=== ACTION ITEM ===
All lines of the material should be given again exactly.

____________

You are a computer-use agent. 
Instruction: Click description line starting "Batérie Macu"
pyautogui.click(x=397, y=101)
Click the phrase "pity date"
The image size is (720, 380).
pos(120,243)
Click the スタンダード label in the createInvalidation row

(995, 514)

____________

=== RESULT OF THE EXERCISE ===
You are a computer-use agent. 
Instruction: Click description line starting "Batérie Macu"
pyautogui.click(x=397, y=101)
Click the phrase "pity date"
The image size is (720, 380).
pos(120,243)
Click the スタンダード label in the createInvalidation row

(995, 514)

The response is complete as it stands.